*Aim 1*:
Reproduce the part of the book review running from "Brennan has quite" down to "how ‘normal’ he seems.".

--- Begin Provided text ---

Brennan has quite a spare, dialogue-reliant style, but it works well for the novel, despite being occasionally a trifle cliched, especially since Nick isn’t exactly the verbose and flowery type. Also throughout the novel the juxtaposition of the banal with the weird and outlandish works very well – for example, the book opens with Nick trying to a fix a leak in the sink because he keeps his favourite sword under there. I rather appreciated Gerald the magician as well. You’d think it would be hard to be even remotely scared of a person called Gerald but he actually becomes quite threatening, almost precisely because of how ‘normal’ he seems.
The magician had a shock of sandy hair, standing up on his head and then falling into his eyes like the petals on a rather floppy daffodil, and beneath the sandy mop he had a narrow, inquisitive face…. He opened wide grey eyes, blinked and looked dismayed. “Oh Lord,” said the magician. “Now I am in the soup.”
The Demon’s Lexicon is surprisingly dark story, despite all the witty wisecracking and sexual tension. The world Nick and Alan inhabit is a genuinely nasty place. I liked the stark morality of it as well. Although demons are complex creatures with complex needs, magicians are human beings who feed other human beings to demons. They are, without a shadow of a doubt, just plain bad. I’m not sure to what extent this is meant to excuse or simplify the fact that both Alan and Nick are killers are in their own right but I think it allows Brennan to have a pair of protagonists who are willing, and forced, to do some extreme things to protect themselves, without turning them into monsters or insisting that they’re saints. (I’m vaguely reminded of that wonderful Harry Potter video which, sadly, I can’t remember anything about bar the content – it’s basically clip after clip after clip of Harry attacking people with his wand, after which Dumbledore explains very gently that his gift is “love, Harry.”)

--- End Provided text ---
--- Begin Source records ---

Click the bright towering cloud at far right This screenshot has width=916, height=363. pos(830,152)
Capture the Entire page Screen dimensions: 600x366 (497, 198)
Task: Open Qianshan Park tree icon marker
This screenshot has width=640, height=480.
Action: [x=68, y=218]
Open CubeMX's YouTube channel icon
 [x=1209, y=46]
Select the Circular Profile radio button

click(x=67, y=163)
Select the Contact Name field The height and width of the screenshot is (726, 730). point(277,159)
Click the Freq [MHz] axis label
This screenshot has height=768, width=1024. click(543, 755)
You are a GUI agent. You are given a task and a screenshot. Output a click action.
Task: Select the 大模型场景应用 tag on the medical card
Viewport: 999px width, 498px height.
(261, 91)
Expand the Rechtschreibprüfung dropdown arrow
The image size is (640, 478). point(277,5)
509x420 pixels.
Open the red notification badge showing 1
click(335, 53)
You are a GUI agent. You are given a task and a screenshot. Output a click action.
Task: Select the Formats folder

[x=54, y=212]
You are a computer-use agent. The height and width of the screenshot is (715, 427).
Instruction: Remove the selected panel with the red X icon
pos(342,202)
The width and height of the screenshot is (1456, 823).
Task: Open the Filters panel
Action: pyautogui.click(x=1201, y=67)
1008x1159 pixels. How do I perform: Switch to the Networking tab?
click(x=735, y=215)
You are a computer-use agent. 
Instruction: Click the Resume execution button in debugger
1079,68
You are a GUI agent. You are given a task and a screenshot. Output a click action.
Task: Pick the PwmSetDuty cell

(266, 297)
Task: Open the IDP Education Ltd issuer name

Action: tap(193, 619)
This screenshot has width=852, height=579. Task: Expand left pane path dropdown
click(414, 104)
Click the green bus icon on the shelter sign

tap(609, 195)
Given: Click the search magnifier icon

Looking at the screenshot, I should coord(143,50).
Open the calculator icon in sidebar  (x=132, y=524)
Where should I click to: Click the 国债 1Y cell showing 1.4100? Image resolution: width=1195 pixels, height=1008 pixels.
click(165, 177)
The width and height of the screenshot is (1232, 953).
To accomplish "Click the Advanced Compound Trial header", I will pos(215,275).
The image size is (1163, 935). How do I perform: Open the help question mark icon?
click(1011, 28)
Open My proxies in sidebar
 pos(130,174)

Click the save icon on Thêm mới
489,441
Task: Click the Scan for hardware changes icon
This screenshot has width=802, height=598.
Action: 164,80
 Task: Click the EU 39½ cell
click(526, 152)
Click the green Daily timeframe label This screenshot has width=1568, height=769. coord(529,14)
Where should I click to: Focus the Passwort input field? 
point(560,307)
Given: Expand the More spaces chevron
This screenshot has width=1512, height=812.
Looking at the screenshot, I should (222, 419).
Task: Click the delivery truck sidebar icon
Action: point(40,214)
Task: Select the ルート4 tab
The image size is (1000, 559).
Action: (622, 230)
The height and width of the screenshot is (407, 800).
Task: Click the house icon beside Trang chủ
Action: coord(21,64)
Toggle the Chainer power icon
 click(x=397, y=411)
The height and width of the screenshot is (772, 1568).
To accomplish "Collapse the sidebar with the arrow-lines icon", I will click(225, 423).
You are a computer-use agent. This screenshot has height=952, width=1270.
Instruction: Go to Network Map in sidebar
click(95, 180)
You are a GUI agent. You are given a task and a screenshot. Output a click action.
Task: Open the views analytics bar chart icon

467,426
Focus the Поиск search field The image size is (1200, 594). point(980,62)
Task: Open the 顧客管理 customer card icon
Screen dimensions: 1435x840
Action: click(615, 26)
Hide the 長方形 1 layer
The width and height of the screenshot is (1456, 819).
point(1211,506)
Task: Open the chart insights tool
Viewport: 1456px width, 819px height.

--- End Source records ---

*Aim 2*:
In the entries, swap "screenshot" for "image" in everything from the first line down to the line containing "click(x=67, y=163)", and give back only those lines with nothing else altered.

*Result 1*:
Brennan has quite a spare, dialogue-reliant style, but it works well for the novel, despite being occasionally a trifle cliched, especially since Nick isn’t exactly the verbose and flowery type. Also throughout the novel the juxtaposition of the banal with the weird and outlandish works very well – for example, the book opens with Nick trying to a fix a leak in the sink because he keeps his favourite sword under there. I rather appreciated Gerald the magician as well. You’d think it would be hard to be even remotely scared of a person called Gerald but he actually becomes quite threatening, almost precisely because of how ‘normal’ he seems.

*Result 2*:
Click the bright towering cloud at far right This image has width=916, height=363. pos(830,152)
Capture the Entire page Screen dimensions: 600x366 (497, 198)
Task: Open Qianshan Park tree icon marker
This image has width=640, height=480.
Action: [x=68, y=218]
Open CubeMX's YouTube channel icon
 [x=1209, y=46]
Select the Circular Profile radio button

click(x=67, y=163)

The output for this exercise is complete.